IMHO without a protocol overhaul the fix has to come from the RM side if we
want to minimize the excess containers. The inherent problem is that the AM is
adjusting its resource request _without_ the knowledge of what the RM has
already allocated since the last heartbeat. Therefore if the RM sees an update
to the AM ask during a heartbeat and that same heartbeat's response has
containers already allocated it needs to adjust the AM's ask by the containers
that are in that response. For example:
# AM asks for 5 containers
# On a subsequent heartbeat the RM responds with 1 container
# On the next heartbeat the AM adjusts its ask to 4 containers, but the RM has
already allocated the remaining 4 containers from the original ask.

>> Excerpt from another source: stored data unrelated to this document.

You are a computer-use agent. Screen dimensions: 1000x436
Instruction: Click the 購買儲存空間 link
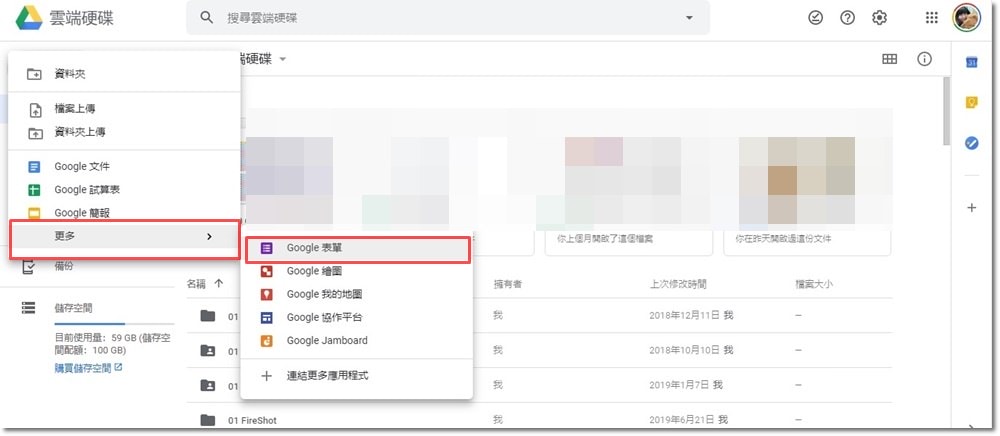click(88, 368)
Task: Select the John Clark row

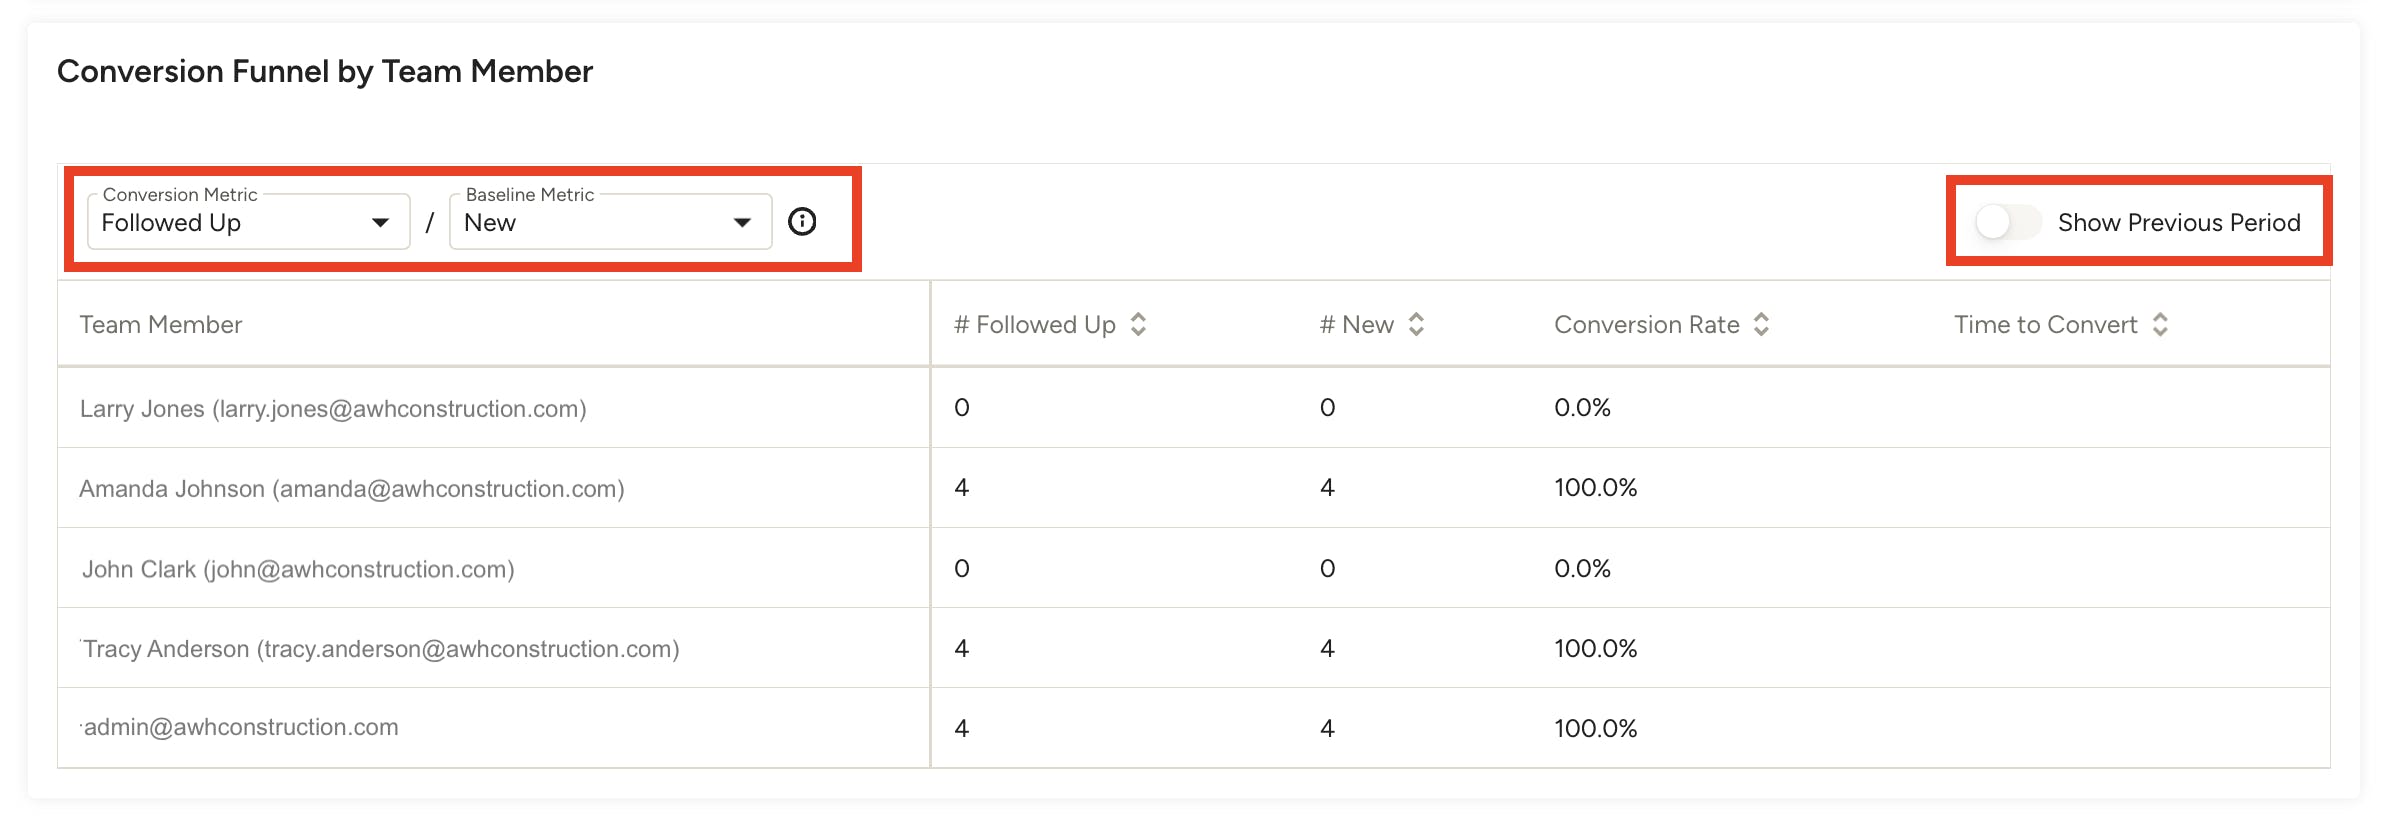Action: pos(298,569)
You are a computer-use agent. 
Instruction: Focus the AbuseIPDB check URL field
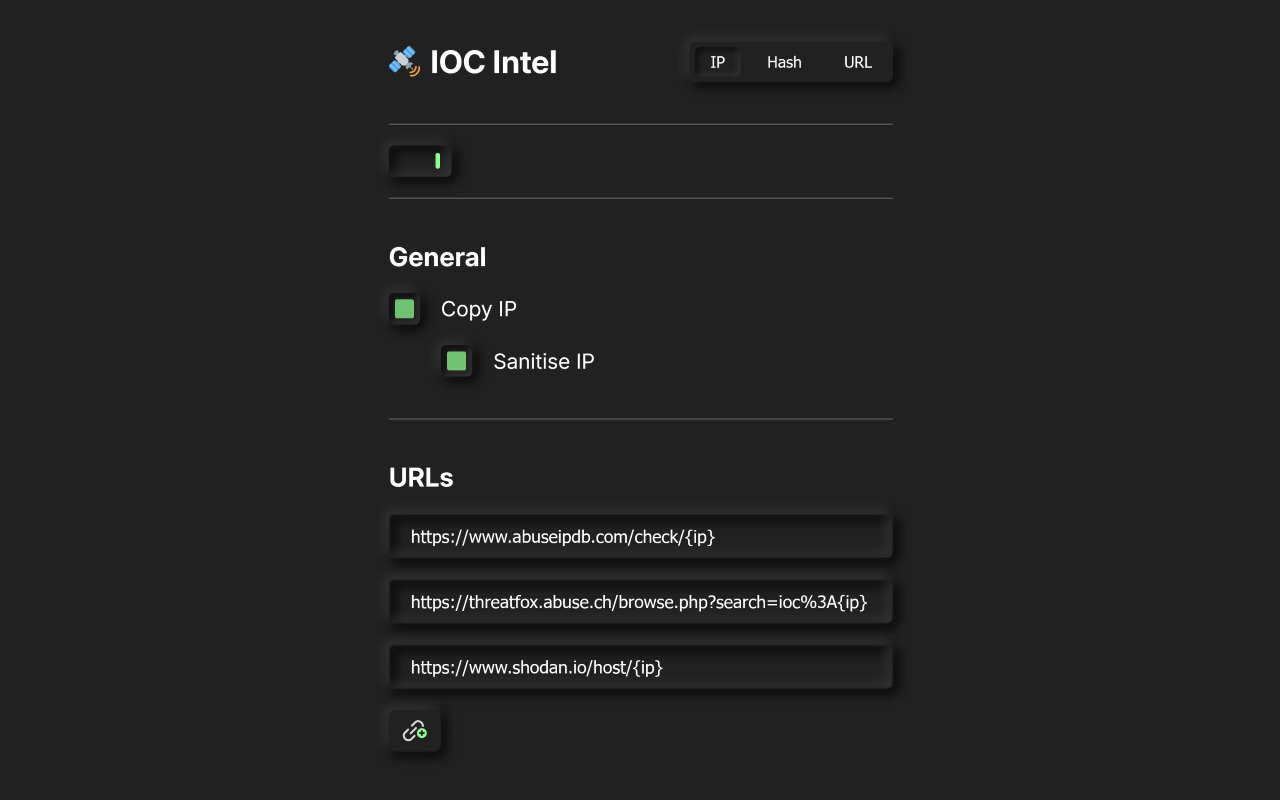pyautogui.click(x=640, y=537)
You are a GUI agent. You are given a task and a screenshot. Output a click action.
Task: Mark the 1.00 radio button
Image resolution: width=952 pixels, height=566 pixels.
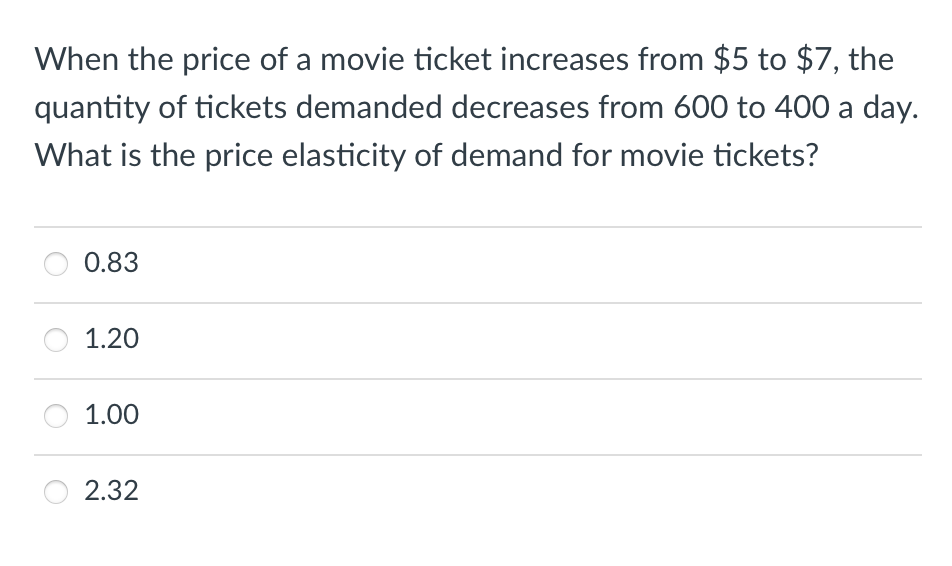click(56, 415)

# The RM needs to interpret the new ask not as 4 more containers but as 0
containers since 4 of them are already satisfied in the current heartbeat's
response.
If apps were well behaved, I think we could get most of the benefit by simply
adjusting the new total (ANY) ask update by the number of containers in the
same heartbeat's response. It's true that an AM could get containers in that
response that don't match its request, but a well-behaved app should realize
that any container received counts against the total (ANY) resource request.
Therefore if the app throws away the container but still needs another it must
update at least the total container request to ask for a replacement.

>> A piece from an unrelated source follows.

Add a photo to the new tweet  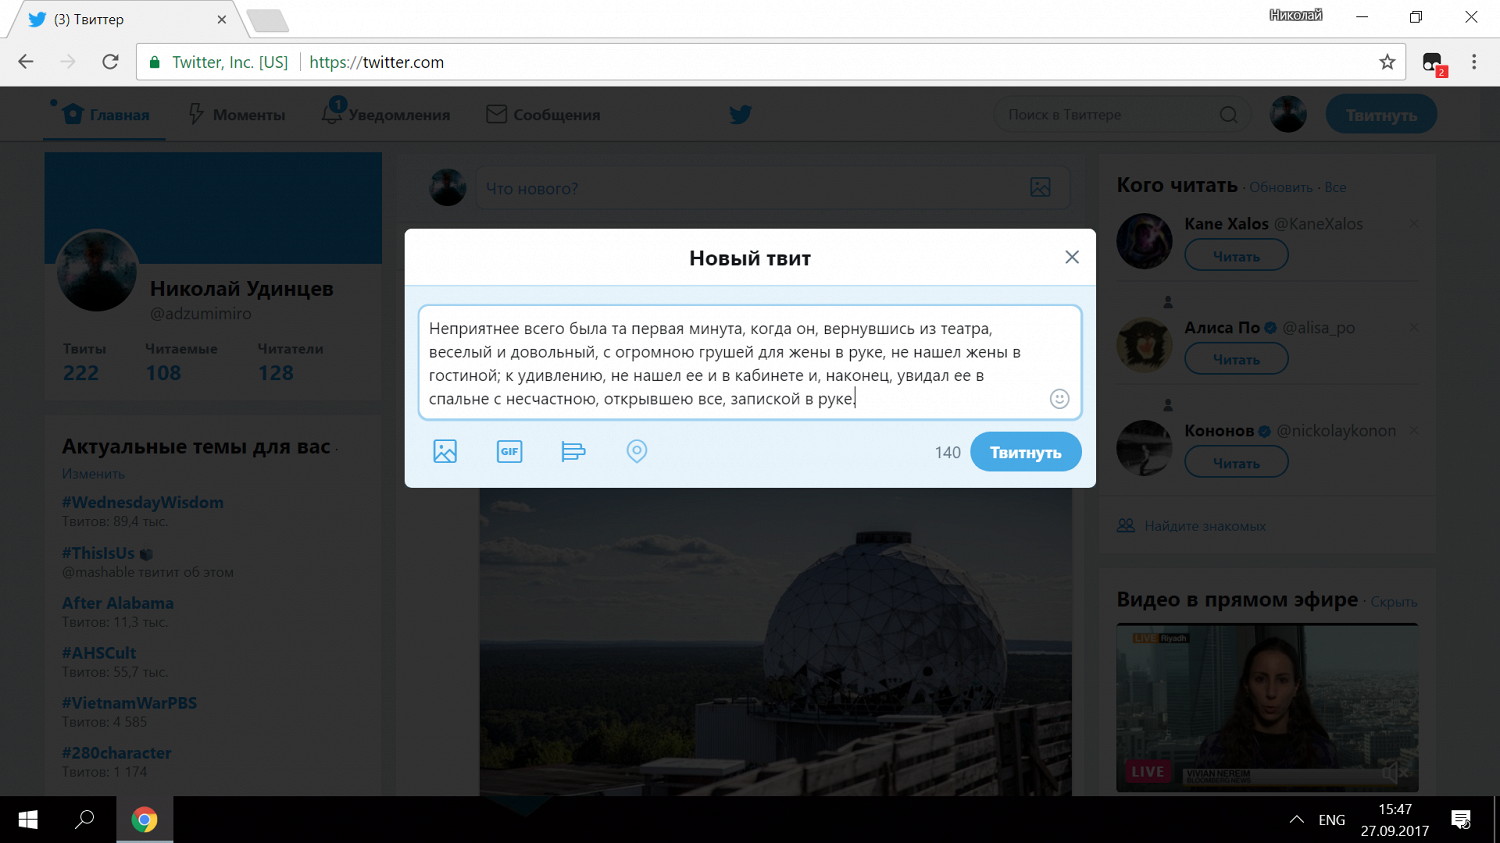[445, 451]
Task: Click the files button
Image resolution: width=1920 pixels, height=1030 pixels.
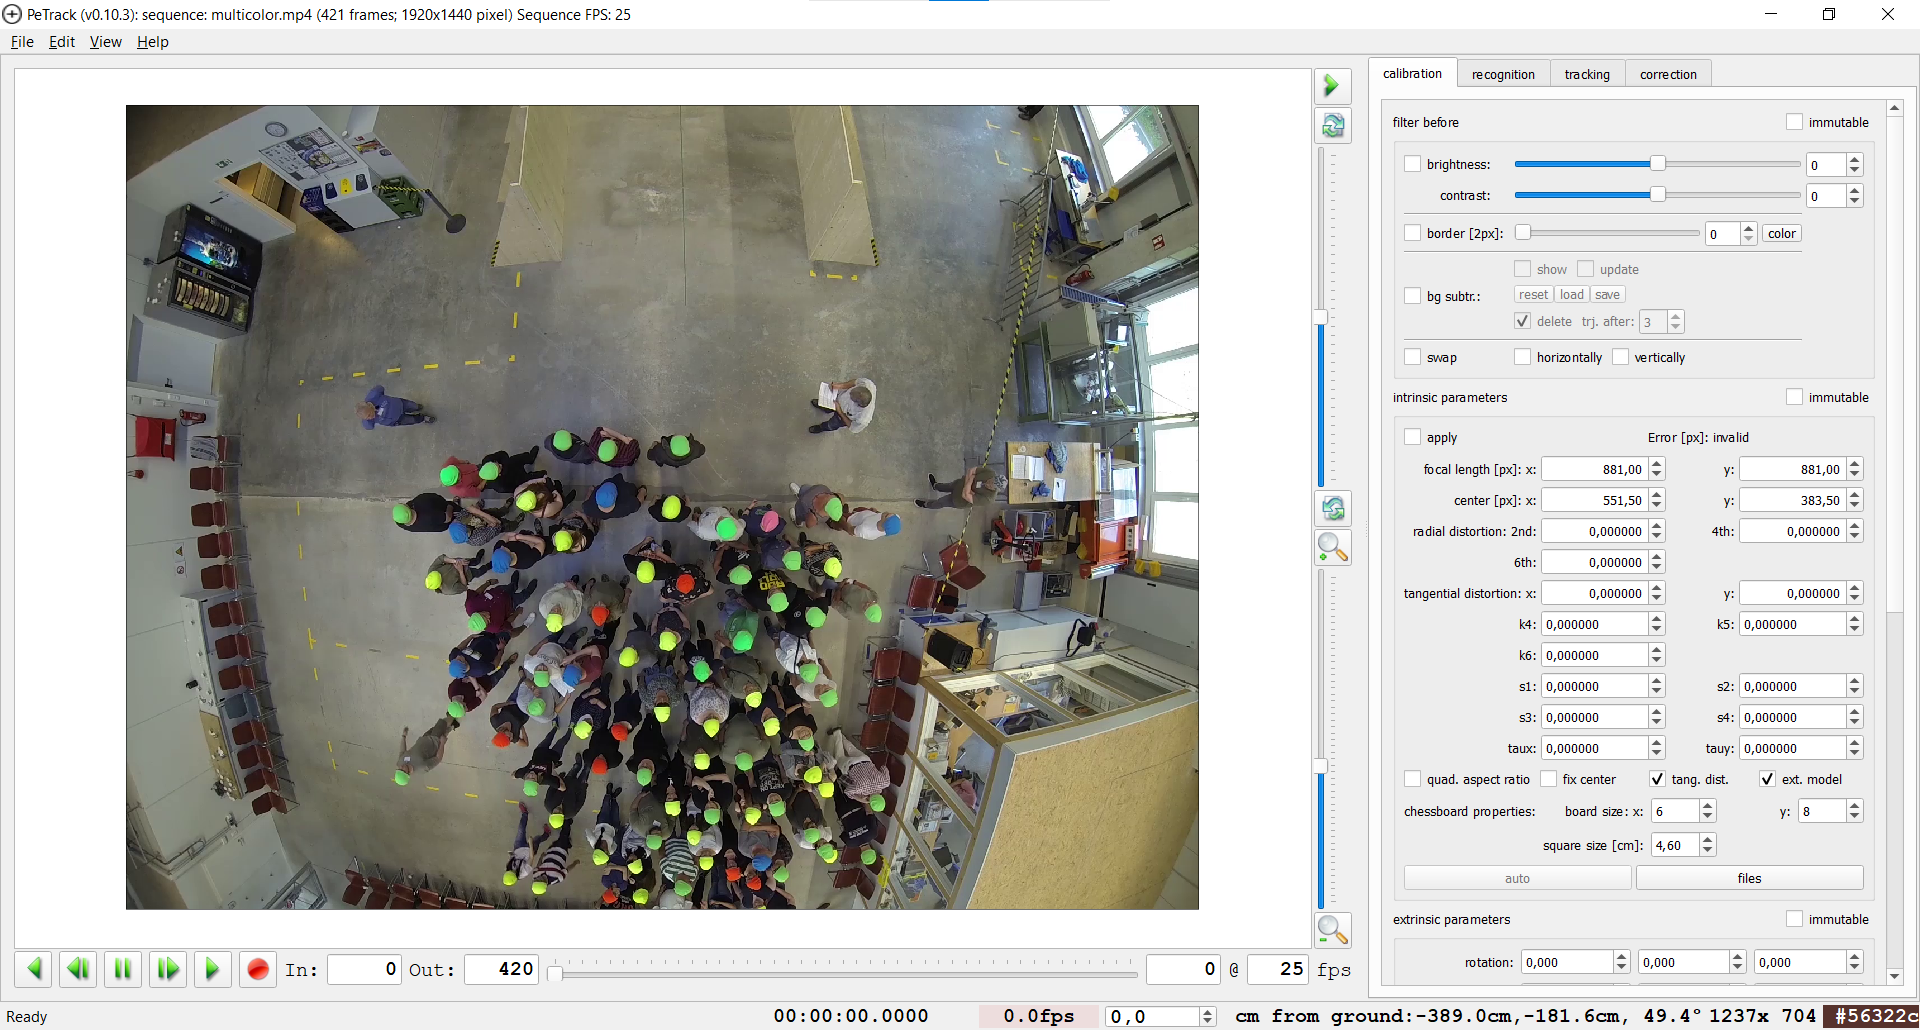Action: click(1749, 878)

> Allocation of too many containers when a second request is done with the same
> resource capability
> -------------------------------------------------------------------------------------------------
>
> Key: YARN-1902
> URL: https://issues.apache.org/jira/browse/YARN-1902
> Project: Hadoop YARN
> Issue Type: Bug
> Components: client
> Affects Versions: 2.2.0, 2.3.0, 2.4.0
> Reporter: Sietse T. Au
> Assignee: Sietse T. Au
> Labels: client
> Attachments: YARN-1902.patch, YARN-1902.v2.patch, YARN-1902.v3.patch
>
>
> Regarding AMRMClientImpl
> Scenario 1:
> Given a ContainerRequest x with Resource y, when addContainerRequest is
> called z times with x, allocate is called and at least one of the z allocated
> containers is started, then if another addContainerRequest call is done and
> subsequently an allocate call to the RM, (z+1) containers will be allocated,
> where 1 container is expected.
> Scenario 2:
> No containers are started between the allocate calls.
> Analyzing debug logs of the AMRMClientImpl, I have found that indeed a (z+1)

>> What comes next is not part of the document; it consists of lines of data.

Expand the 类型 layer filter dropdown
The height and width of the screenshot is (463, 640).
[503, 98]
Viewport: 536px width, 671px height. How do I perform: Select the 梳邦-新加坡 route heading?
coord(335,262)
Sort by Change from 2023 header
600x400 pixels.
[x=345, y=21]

> are requested in both scenarios, but that only in the second scenario, the
> correct behavior is observed.
> Looking at the implementation I have found that this (z+1) request is caused
> by the structure of the remoteRequestsTable. The consequence of Map<Resource,
> ResourceRequestInfo> is that ResourceRequestInfo does not hold any
> information about whether a request has been sent to the RM yet or not.
> There are workarounds for this, such as releasing the excess containers
> received.
> The solution implemented is to initialize a new ResourceRequest in
> ResourceRequestInfo when a request has been successfully sent to the RM.
> The patch includes a test in which scenario one is tested.